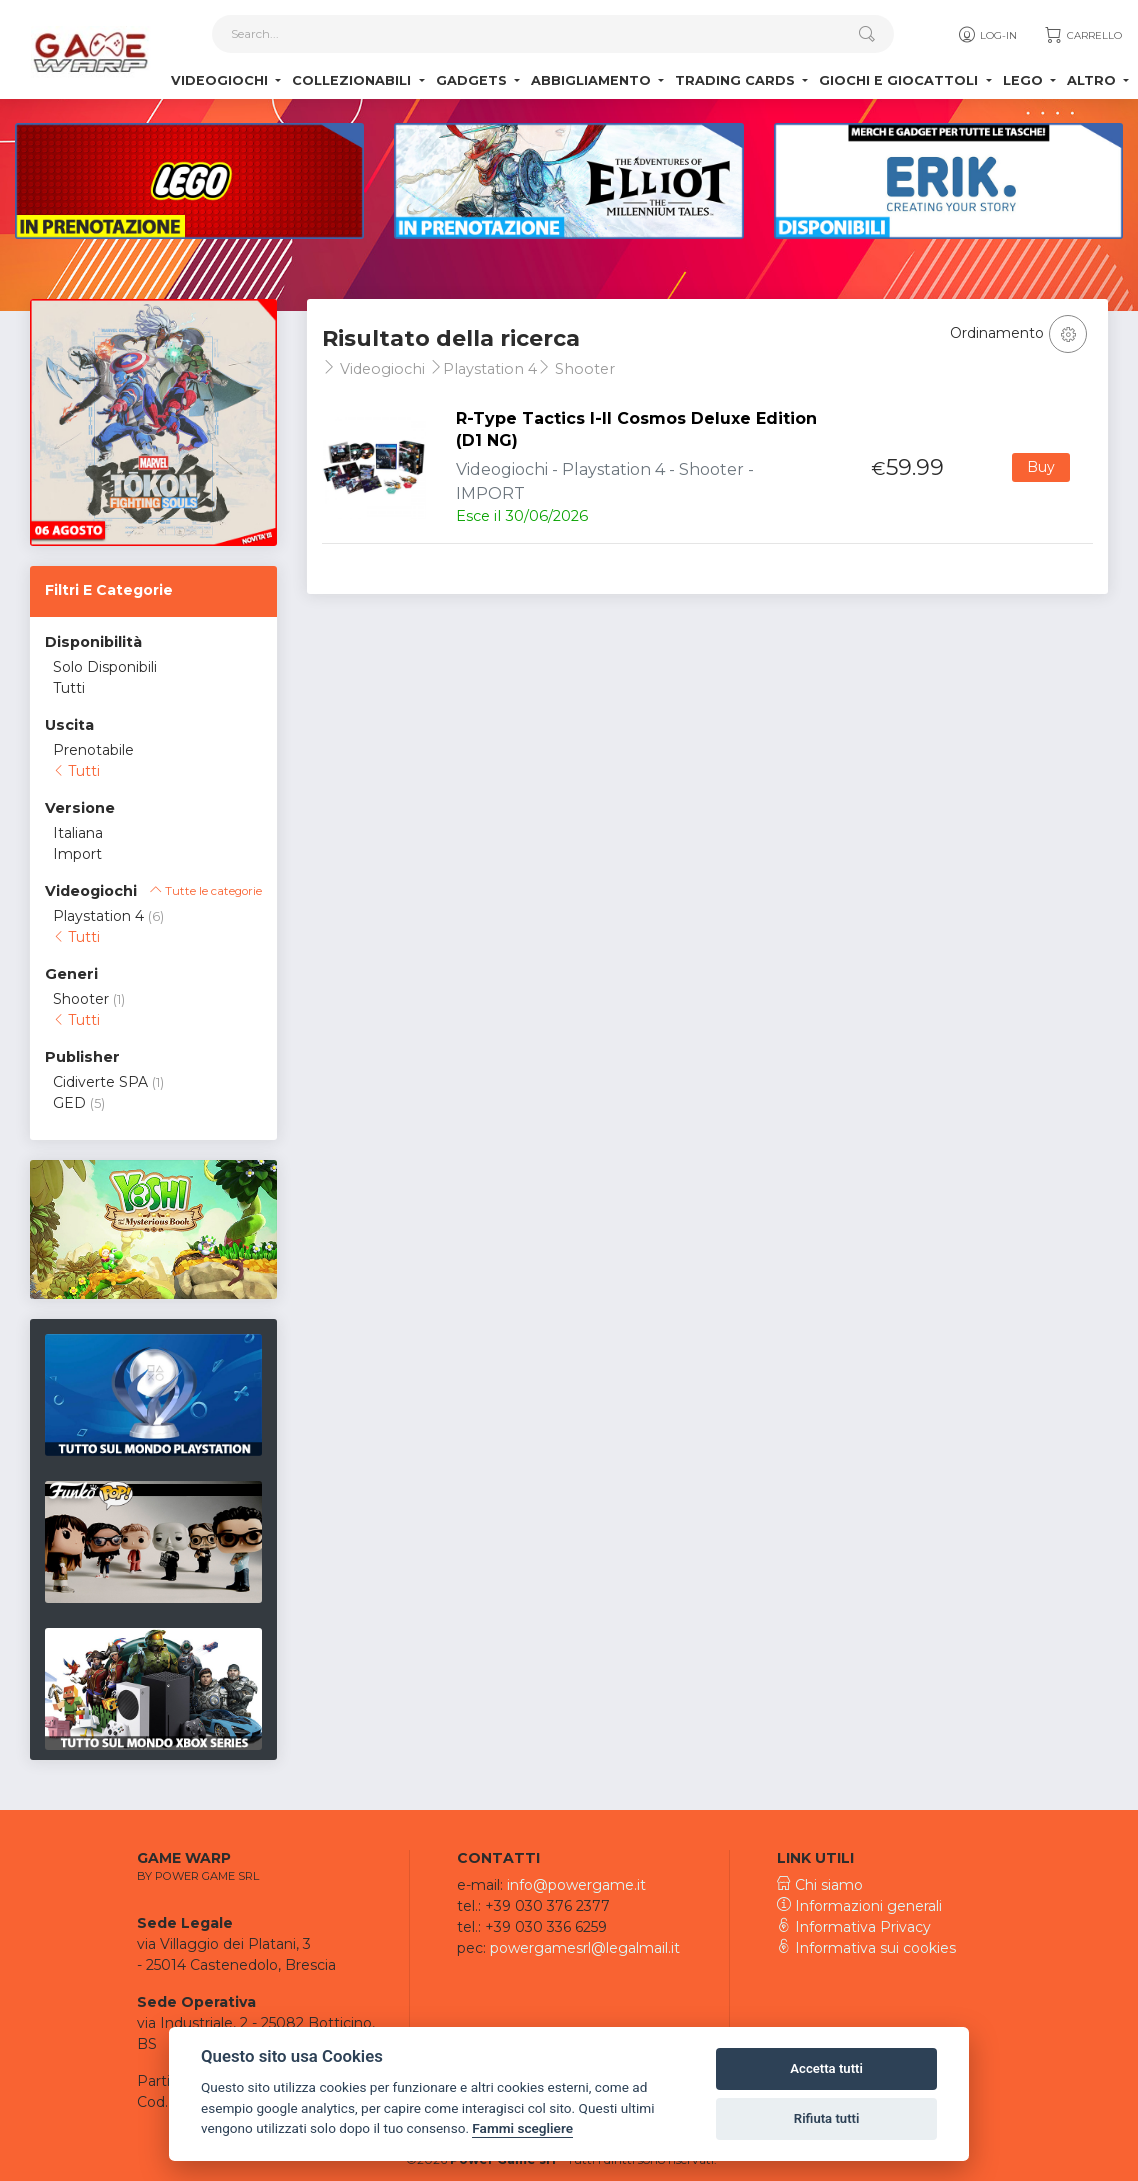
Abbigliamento (593, 80)
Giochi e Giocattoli (900, 80)
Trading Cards (737, 80)
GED (69, 1103)
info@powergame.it (576, 1885)
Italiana (78, 833)
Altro (1093, 80)
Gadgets (473, 80)
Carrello (1082, 35)
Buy (1041, 467)
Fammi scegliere (522, 2128)
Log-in (986, 35)
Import (77, 854)
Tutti (69, 688)
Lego (1025, 80)
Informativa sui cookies (866, 1948)
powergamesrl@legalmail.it (585, 1948)
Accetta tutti (826, 2068)
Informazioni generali (859, 1906)
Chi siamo (820, 1885)
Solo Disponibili (105, 667)
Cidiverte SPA (100, 1082)
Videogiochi (221, 80)
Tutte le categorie (206, 891)
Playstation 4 (98, 916)
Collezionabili (353, 80)
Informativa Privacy (854, 1927)
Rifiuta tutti (827, 2118)
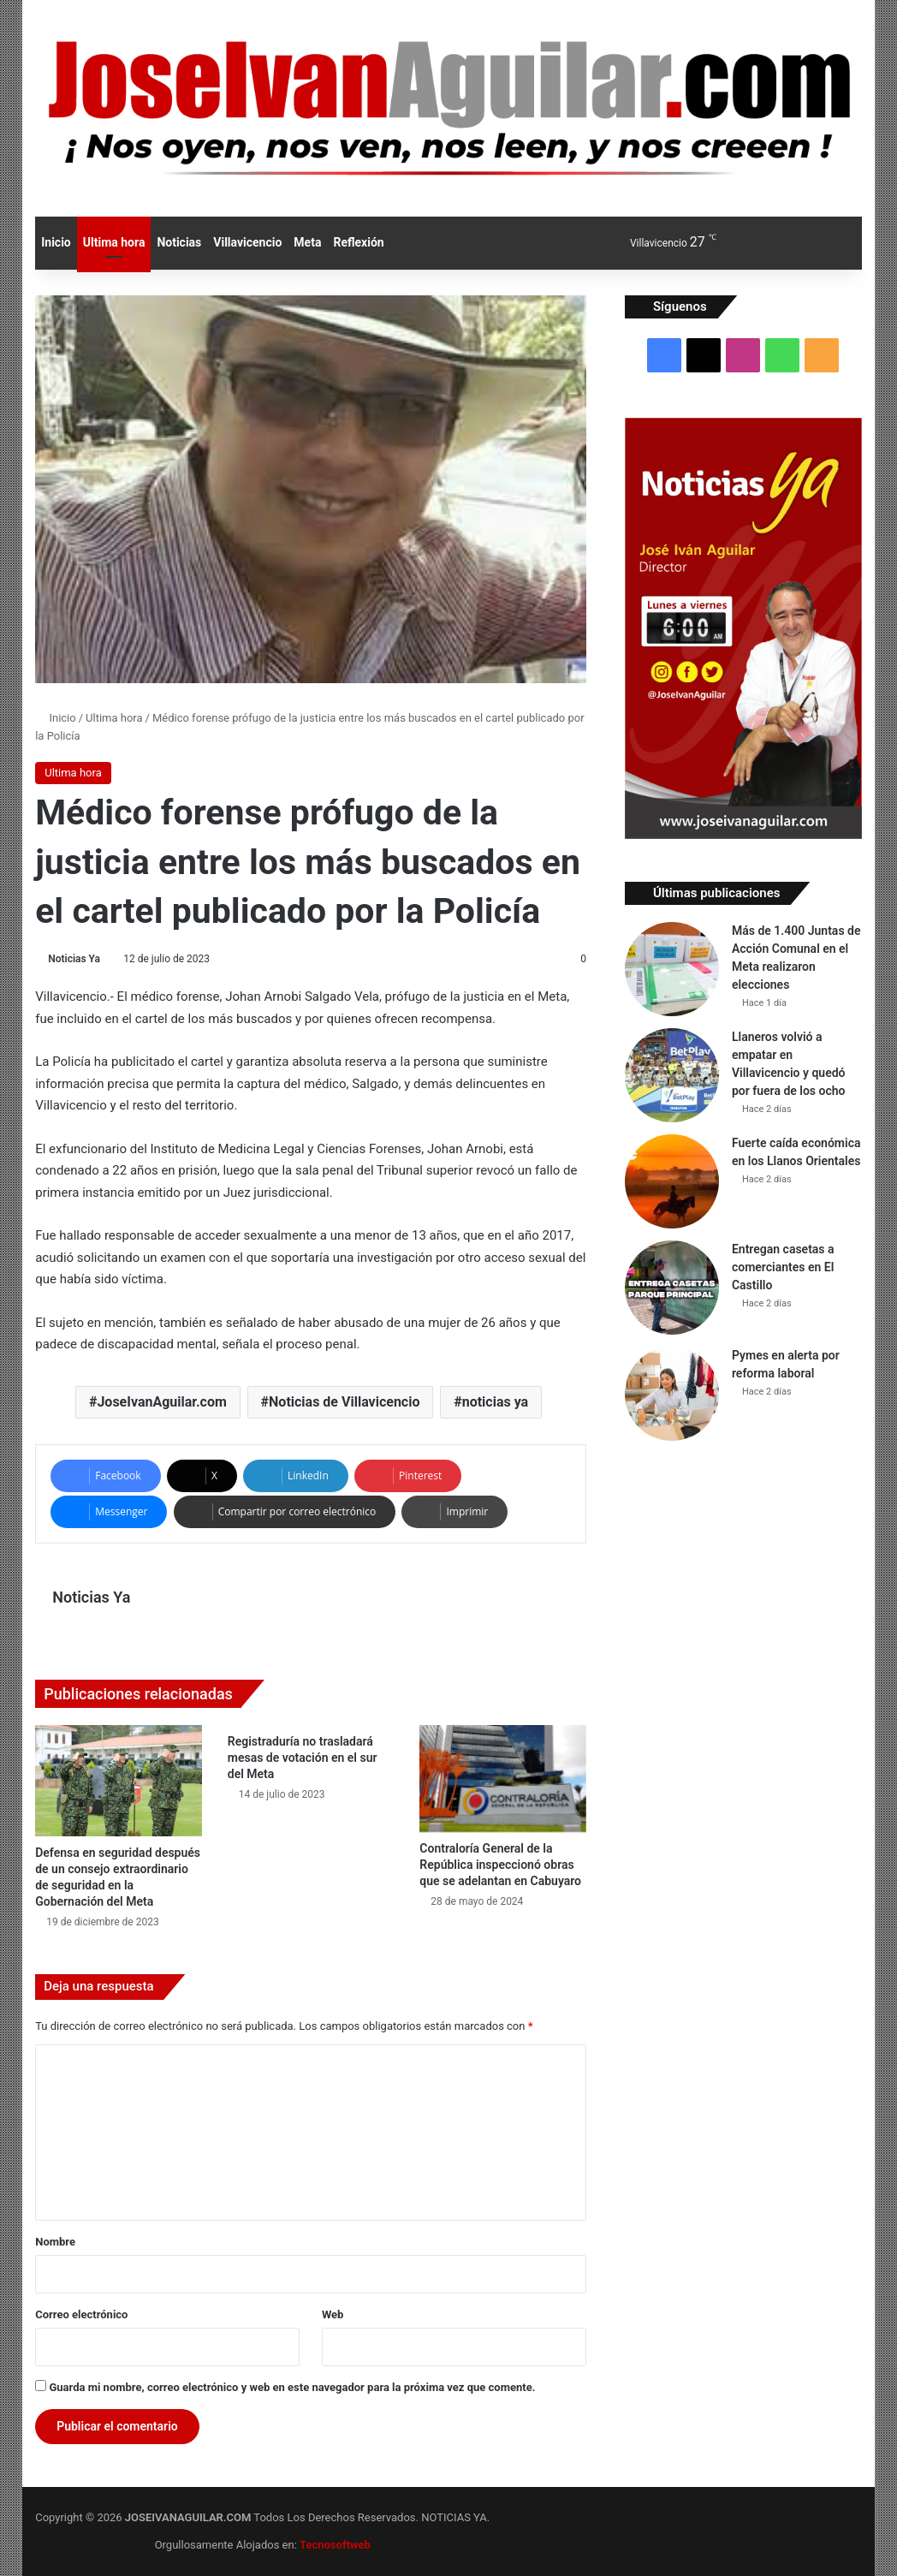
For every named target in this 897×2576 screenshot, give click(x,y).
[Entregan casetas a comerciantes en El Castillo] (672, 1287)
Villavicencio (247, 242)
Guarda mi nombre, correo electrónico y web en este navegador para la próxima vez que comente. (292, 2387)
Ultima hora (114, 242)
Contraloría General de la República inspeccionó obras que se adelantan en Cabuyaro (500, 1864)
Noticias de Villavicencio (344, 1402)
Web (333, 2314)
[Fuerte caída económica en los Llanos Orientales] (672, 1181)
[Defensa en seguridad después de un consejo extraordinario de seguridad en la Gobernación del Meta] (118, 1780)
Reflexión (358, 242)
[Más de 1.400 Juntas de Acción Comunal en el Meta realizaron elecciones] (672, 969)
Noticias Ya (74, 959)
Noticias (179, 242)
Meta (307, 242)
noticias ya (495, 1402)
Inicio (56, 242)
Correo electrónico (81, 2314)
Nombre (55, 2241)
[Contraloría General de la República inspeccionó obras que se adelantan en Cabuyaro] (502, 1778)
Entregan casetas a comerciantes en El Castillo (783, 1267)
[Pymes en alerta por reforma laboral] (672, 1394)
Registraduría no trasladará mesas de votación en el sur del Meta (302, 1757)
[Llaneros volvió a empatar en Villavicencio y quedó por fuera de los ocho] (672, 1075)
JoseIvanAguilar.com (161, 1402)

────────

» **Given instruction**: Could you print every line of the data above verbatim, leaving out the pictures?

» **Result of the exercise**:
Abbigliamento (593, 80)
Giochi e Giocattoli (900, 80)
Trading Cards (737, 80)
GED (69, 1103)
info@powergame.it (576, 1885)
Italiana (78, 833)
Altro (1093, 80)
Gadgets (473, 80)
Carrello (1082, 35)
Buy (1041, 467)
Fammi scegliere (522, 2128)
Log-in (986, 35)
Import (77, 854)
Tutti (69, 688)
Lego (1025, 80)
Informativa sui cookies (866, 1948)
powergamesrl@legalmail.it (585, 1948)
Accetta tutti (826, 2068)
Informazioni generali (859, 1906)
Chi siamo (820, 1885)
Solo Disponibili (105, 667)
Cidiverte SPA (100, 1082)
Videogiochi (221, 80)
Tutte le categorie (206, 891)
Playstation 4 (98, 916)
Collezionabili (353, 80)
Informativa Privacy (854, 1927)
Rifiuta tutti (827, 2118)
For every named target in this 897×2576 screenshot, give click(x,y).
[Entregan casetas a comerciantes en El Castillo] (672, 1287)
Villavicencio (247, 242)
Guarda mi nombre, correo electrónico y web en este navegador para la próxima vez que comente. (292, 2387)
Ultima hora (114, 242)
Contraloría General de la República inspeccionó obras que se adelantan en Cabuyaro (500, 1864)
Noticias de Villavicencio (344, 1402)
Web (333, 2314)
[Fuerte caída económica en los Llanos Orientales] (672, 1181)
[Defensa en seguridad después de un consejo extraordinario de seguridad en la Gobernación del Meta] (118, 1780)
Reflexión (358, 242)
[Más de 1.400 Juntas de Acción Comunal en el Meta realizaron elecciones] (672, 969)
Noticias Ya (74, 959)
Noticias (179, 242)
Meta (307, 242)
noticias ya (495, 1402)
Inicio (56, 242)
Correo electrónico (81, 2314)
Nombre (55, 2241)
[Contraloría General de la República inspeccionó obras que se adelantan en Cabuyaro] (502, 1778)
Entregan casetas a comerciantes en El Castillo (783, 1267)
[Pymes en alerta por reforma laboral] (672, 1394)
Registraduría no trasladará mesas de votación en el sur del Meta (302, 1757)
[Llaneros volvió a empatar en Villavicencio y quedó por fuera de los ocho] (672, 1075)
JoseIvanAguilar.com (161, 1402)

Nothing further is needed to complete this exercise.